You may wonder why mobile sports betting has been picking up so much steam lately. A panel of some of the top executives in both the technology and gambling industries have indicated they expect 90% of all sports wagers to be placed online within 10 years. Considering that only four states offer unrestricted mobile betting, 90% is a massive figure to expect in 10 years time.
However, the state of New Jersey is sitting as shining example of what the industry may look like. New Jersey was one of the first states to legalize sports betting, offering wagers for more than a year now. In their first year of operation, sportsbooks within the state of New Jersey have accepted more than $3 billion in sports wagers.
Not only is that figure significant, but so is the fact that more than 80% of those wagers were placed through a mobile app or online. That means that mobile sports wagering has accounted for more than $2.4 billion in total wagers in New Jersey alone. New Jersey is viewed as the gambling headquarters of the east coast, but it still serves as a great sample size of how bettors prefer to place their wagers.
Two technology CEOs, Moti Malul of NeoGames and Parikshat Khanna of CG Technology, both believe that more than 90% of all U.S. sports bets will be placed with a mobile device. However, Itai Pazner of 888 Holdings thinks that 50% may be a more reasonable estimate. Despite differences in expectations of how many people will be placing sports bettings via mobile, all parties do agree that mobile is the way of the future for sports betting.

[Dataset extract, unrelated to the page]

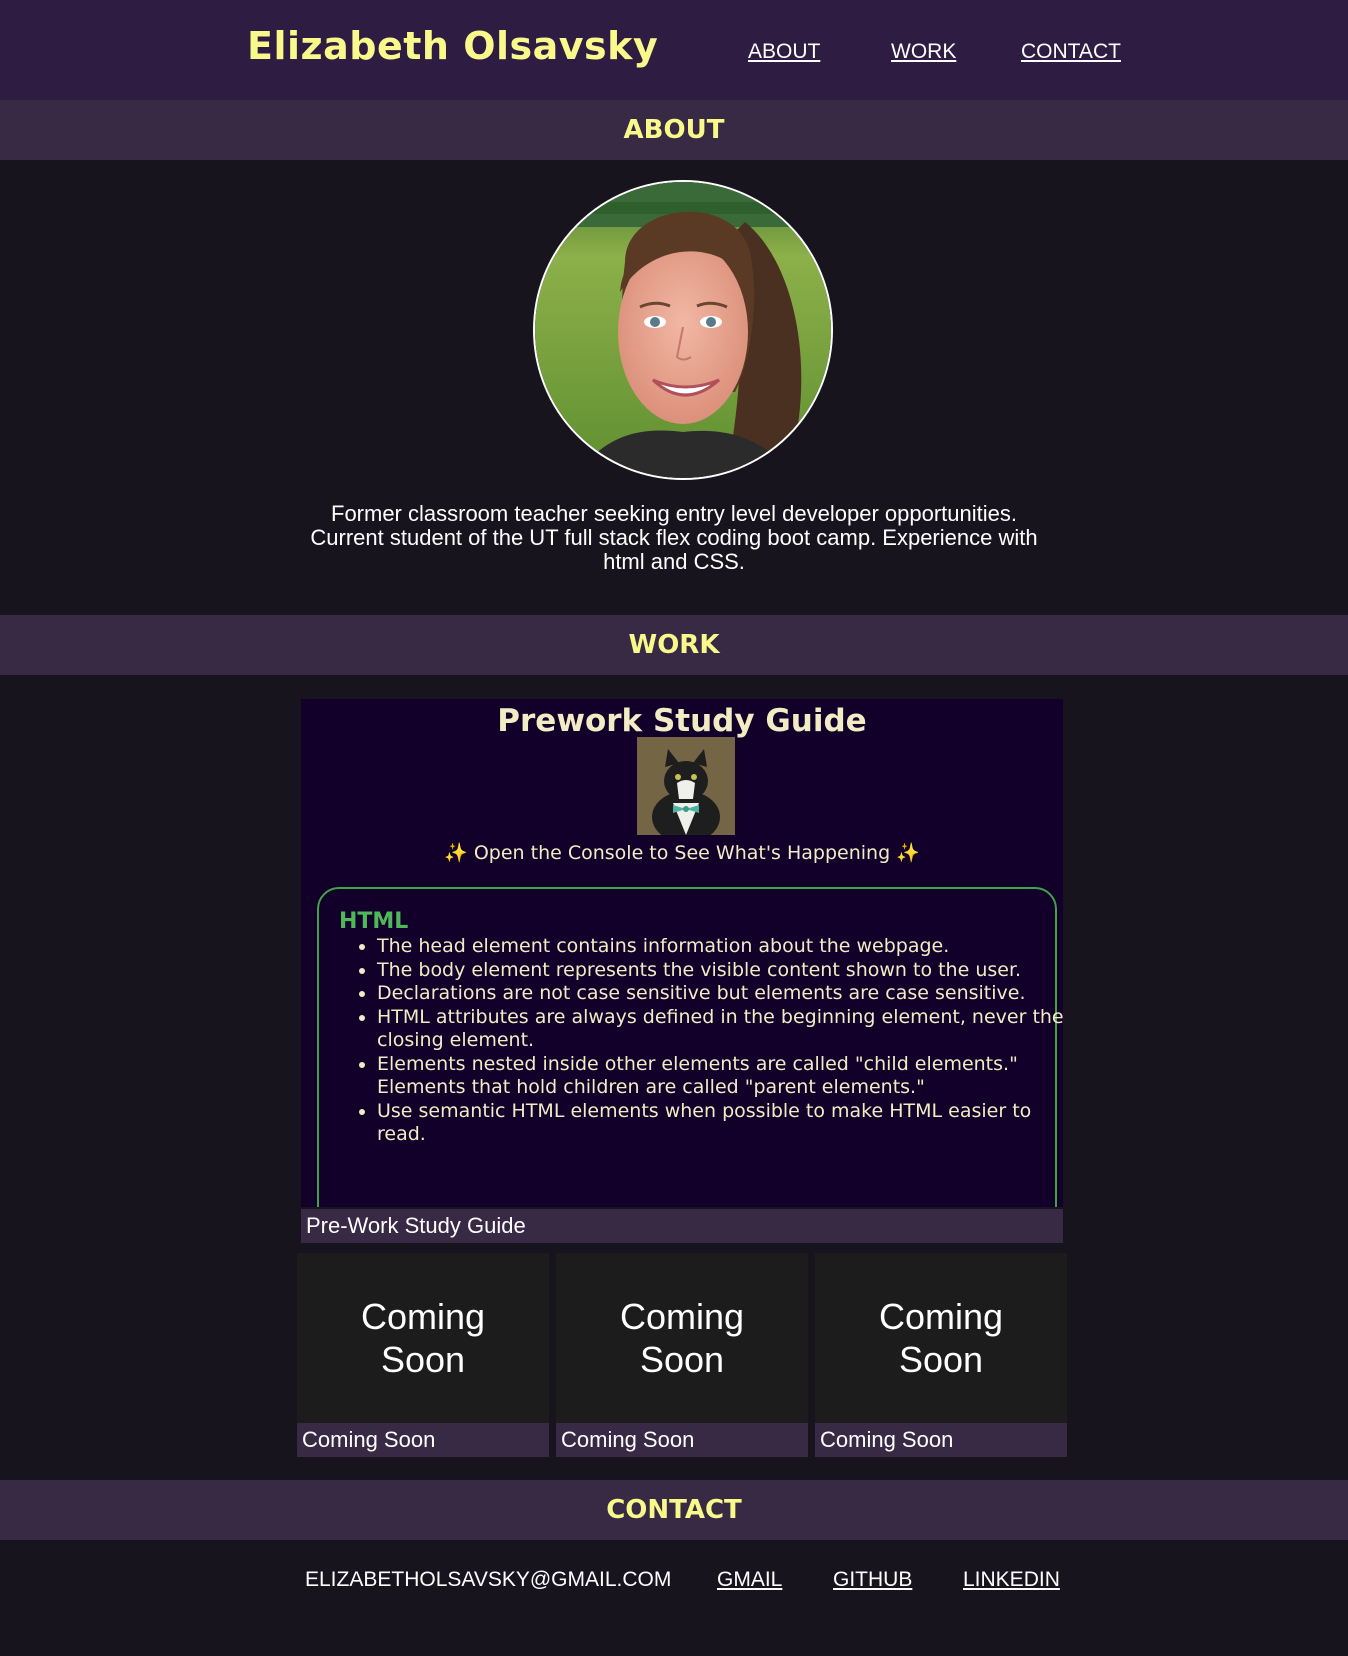 The width and height of the screenshot is (1348, 1656). I want to click on github-link: GITHUB, so click(872, 1580).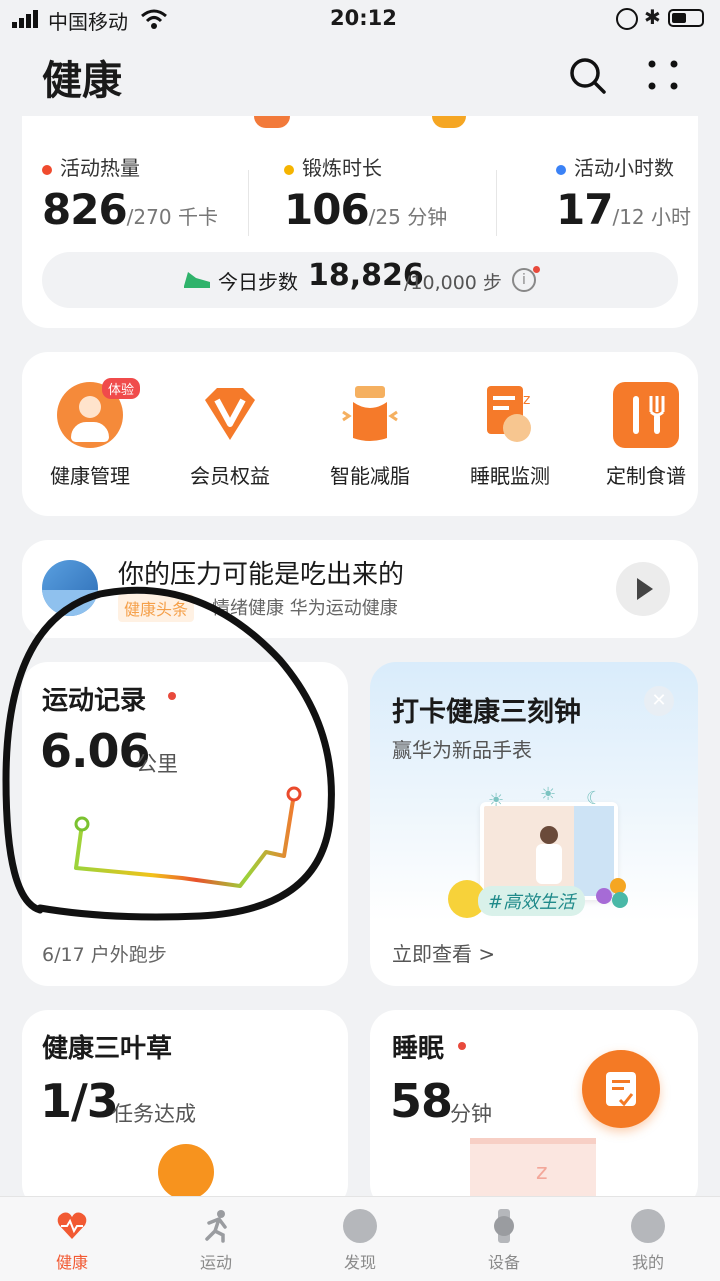 The width and height of the screenshot is (720, 1281). I want to click on feature-label: 定制食谱, so click(646, 476).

In the technology-obsessed era we live in today, everyone always has access to their mobile phone. Needing to physically travel to a casino is quite limiting, but pulling out your phone and opening an app is extremely quick and easy. While it might not be like that you live next to a legal casino, it is very likely that you have a smartphone capable of placing a mobile bet. This makes the development of mobile the clear future for legal sports betting, so don’t be surprised to see more states warming up to it!